## Item position entries
———
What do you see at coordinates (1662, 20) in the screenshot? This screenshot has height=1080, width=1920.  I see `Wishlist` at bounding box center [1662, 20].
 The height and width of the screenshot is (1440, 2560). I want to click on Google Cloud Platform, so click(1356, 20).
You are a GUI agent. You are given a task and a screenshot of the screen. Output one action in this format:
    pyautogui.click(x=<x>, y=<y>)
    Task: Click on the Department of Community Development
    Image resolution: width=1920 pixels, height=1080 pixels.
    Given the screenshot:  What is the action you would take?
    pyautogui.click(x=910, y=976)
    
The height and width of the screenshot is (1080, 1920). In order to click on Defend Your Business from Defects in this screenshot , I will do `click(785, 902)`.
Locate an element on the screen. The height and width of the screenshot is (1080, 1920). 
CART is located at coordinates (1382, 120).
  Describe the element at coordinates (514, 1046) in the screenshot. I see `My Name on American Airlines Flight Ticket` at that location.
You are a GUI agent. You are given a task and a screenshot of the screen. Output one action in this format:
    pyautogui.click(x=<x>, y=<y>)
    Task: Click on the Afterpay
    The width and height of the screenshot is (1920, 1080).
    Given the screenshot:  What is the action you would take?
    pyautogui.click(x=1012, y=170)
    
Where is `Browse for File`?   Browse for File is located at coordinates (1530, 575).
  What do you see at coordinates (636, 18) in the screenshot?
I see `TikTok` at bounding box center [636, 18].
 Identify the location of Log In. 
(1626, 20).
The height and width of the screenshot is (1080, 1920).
———
## TASK TO CARRY OUT
Please repeat the lines above, switching every "GUI agent" in the entries to "screen assistant" and keeping everything else the same.

## WRITTEN RESPONSE
What do you see at coordinates (1662, 20) in the screenshot? This screenshot has height=1080, width=1920.  I see `Wishlist` at bounding box center [1662, 20].
 The height and width of the screenshot is (1440, 2560). I want to click on Google Cloud Platform, so click(1356, 20).
You are a screen assistant. You are given a task and a screenshot of the screen. Output one action in this format:
    pyautogui.click(x=<x>, y=<y>)
    Task: Click on the Department of Community Development
    Image resolution: width=1920 pixels, height=1080 pixels.
    Given the screenshot:  What is the action you would take?
    pyautogui.click(x=910, y=976)
    
The height and width of the screenshot is (1080, 1920). In order to click on Defend Your Business from Defects in this screenshot , I will do `click(785, 902)`.
Locate an element on the screen. The height and width of the screenshot is (1080, 1920). 
CART is located at coordinates (1382, 120).
  Describe the element at coordinates (514, 1046) in the screenshot. I see `My Name on American Airlines Flight Ticket` at that location.
You are a screen assistant. You are given a task and a screenshot of the screen. Output one action in this format:
    pyautogui.click(x=<x>, y=<y>)
    Task: Click on the Afterpay
    The width and height of the screenshot is (1920, 1080).
    Given the screenshot:  What is the action you would take?
    pyautogui.click(x=1012, y=170)
    
Where is `Browse for File`?   Browse for File is located at coordinates (1530, 575).
  What do you see at coordinates (636, 18) in the screenshot?
I see `TikTok` at bounding box center [636, 18].
 Identify the location of Log In. 
(1626, 20).
The height and width of the screenshot is (1080, 1920).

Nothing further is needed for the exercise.